手続き1について回答します
1.保護者名:大坪悠子、患者名:スノーホワイトベア
2.09029369488
3.好き嫌いはありませんが、甘いものが好きかと思います。
4.ブログ掲載許可します。
5.23年の付き合いです。
6.3。同量を希望ですが、写真を見て判断したいので、お手数おかけしますがよろしくお願い致します。
7.柔軟剤匂い無し、アレルギー無し
8.曜日指定無し、午前中早い時間の指定でお願いします。
以上が回答になります。
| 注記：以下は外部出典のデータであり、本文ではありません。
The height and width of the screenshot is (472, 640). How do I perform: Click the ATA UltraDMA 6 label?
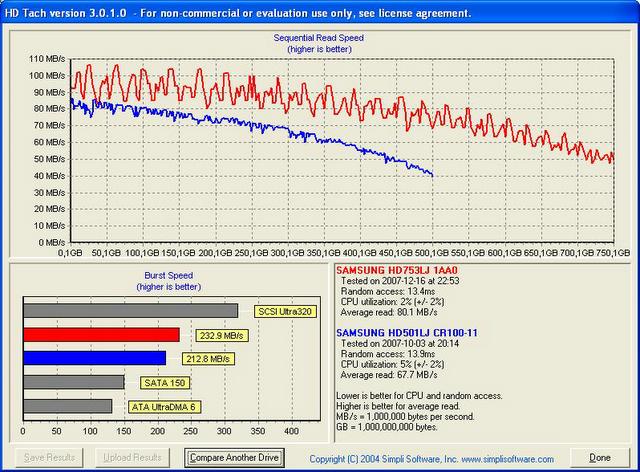coord(161,406)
よろしくお願い致します。
大坪様、お手続き1のご回答ありがとうございました。
先程、スノーホワイト様の治療進捗ページをお作りしましたので、お手数ですが手続き2のご対応をお願い致します。
手続き2:患者様の専用治療進捗ページをお作りしました。
こちらをご確認いただき、修理についてのガイド・個人情報についてのガイドをURLより内容をご確認いただきます。
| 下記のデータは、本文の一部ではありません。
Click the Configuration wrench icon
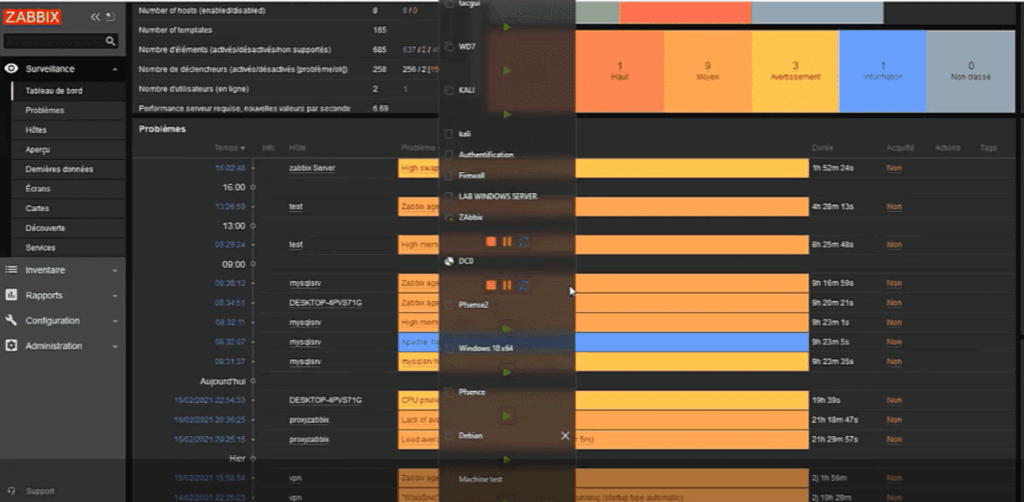 tap(12, 321)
それぞれの内容を読まれましたら、承諾ボタンを押してください。
▼手続き3~4は、来年1/7以降に手配していただいて問題ございません。
手続き3:手続き2まで完了しましたら、お手数ですが以下へ発送をお願い致します。
〒2360055 神奈川県横浜市金沢区片吹69-5-203
ディライトメーカーズ㈱ぬいぐるみのお医者さん
電話045-512-3450
ヤマト運輸様、ゆうぱっく様、他お客様のご都合のよい運送会社様でお願い致します。
日付時間指定:平日の午前中着でお願い致します。
注:お箱について
お帰りの際、患者様は今よりふっくらされますので、お箱は大きめお願い致します。
注:自宅から来られたお箱にお帰りの際に入らない場合は、当院で新品のお箱を準備するためお箱代として300円いただきます。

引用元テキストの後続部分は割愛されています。